### Excerpted text
● ● ● ● ●
# Happy Birthday Rorya!!!!!!!!!!!!!!!!!!!!!!!



## Richard Schollar (Jan 8, 2016)

It's Rory's birthday today so everyone please joining me in wishing the old fella a great birthday!!!


----------



## XOR LX (Jan 8, 2016)

Happy Birthday!!


----------



## DocAElstein (Jan 8, 2016)

Many Happy Returns 
‹(•¿•)›
ஜ۩۞۩ஜ
___o00o---`(_)`---o00o___
poo


----------



## Joe4 (Jan 8, 2016)

Happy Birthday!
_(I realized that maybe we need to use a bigger font size now, as the eyes may not be as good)!_


----------



## Domski (Jan 8, 2016)

Many happy felicitations!!!

Dom


----------



## Smitty (Jan 8, 2016)

Happy Birthday Rory!


----------



## Jon von der Heyden (Jan 8, 2016)

Where's the cake???


----------



## Ingolf (Jan 8, 2016)

Happy Birthday Rory.


----------



## RoryA (Jan 12, 2016)

Jon von der Heyden said:


> Where's the cake???



I collapsed face first in it.

Thanks guys - only just sobered up and seen this!


----------
● ● ● ● ●
### Information shown
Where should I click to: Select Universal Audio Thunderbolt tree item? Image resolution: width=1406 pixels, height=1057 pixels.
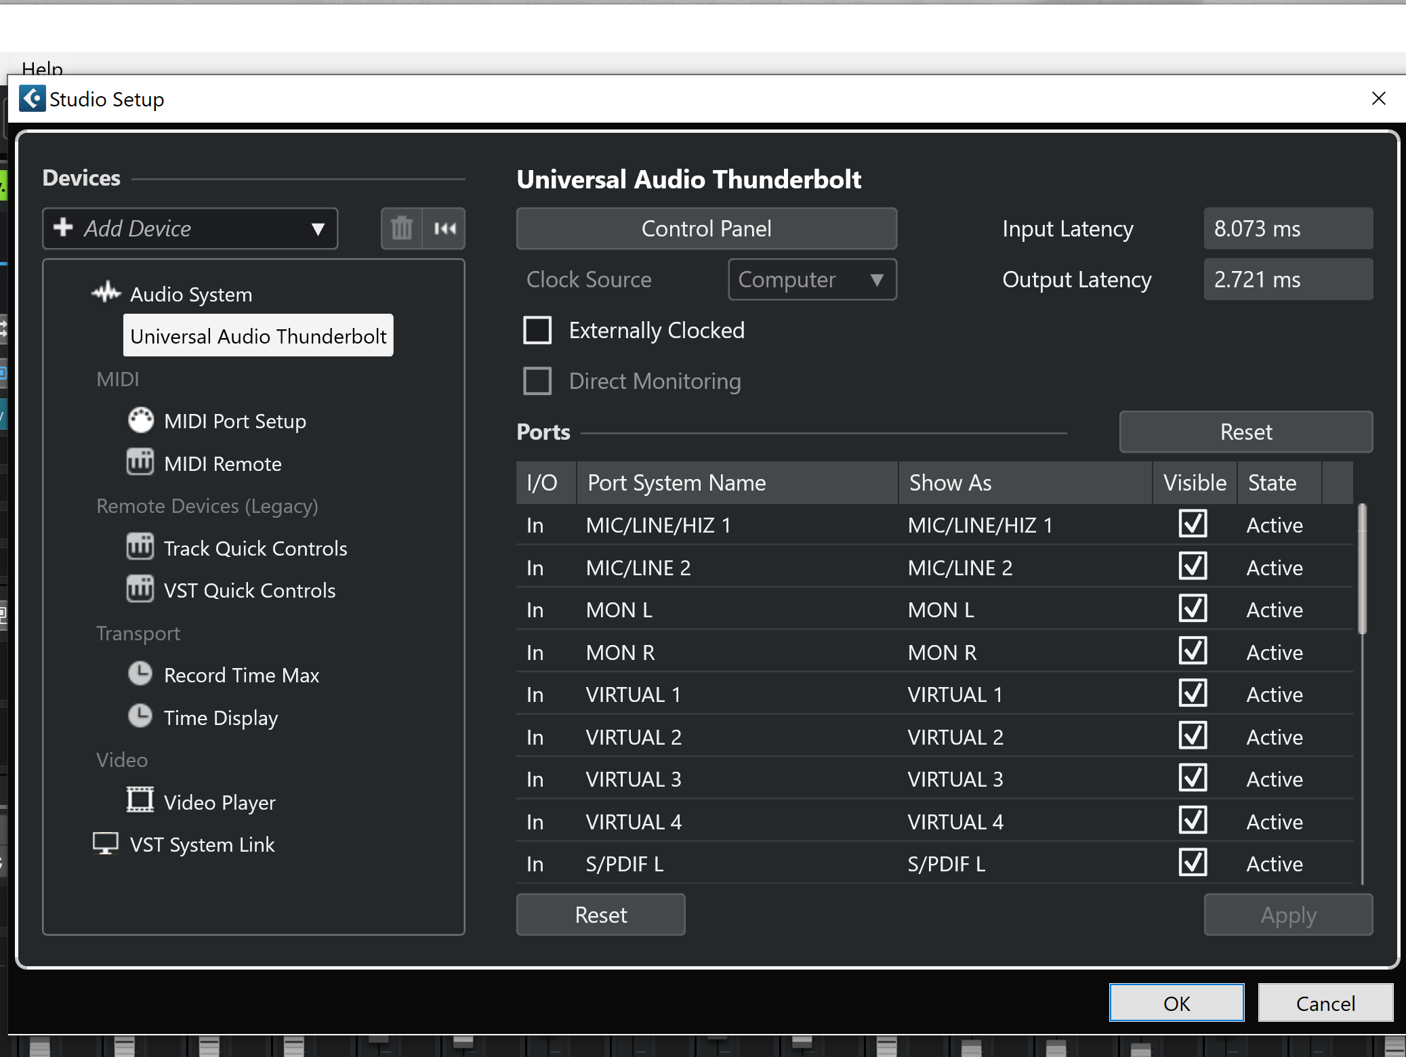[x=258, y=336]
● ● ● ● ●
Decide whether each of these statements agrees with the birthday thread above, and answer yes or no for each, quoting the words of the thread that decide it. 1. Jon von der Heyden asked where the cake was. 2. RoryA replied on the same day the thread was started. 3. Joe4 suggested using a smaller font size.

### Result below
1. Yes: "Where's the cake???"
2. No: "RoryA (Jan 12, 2016)"
3. No: "maybe we need to use a bigger font size now"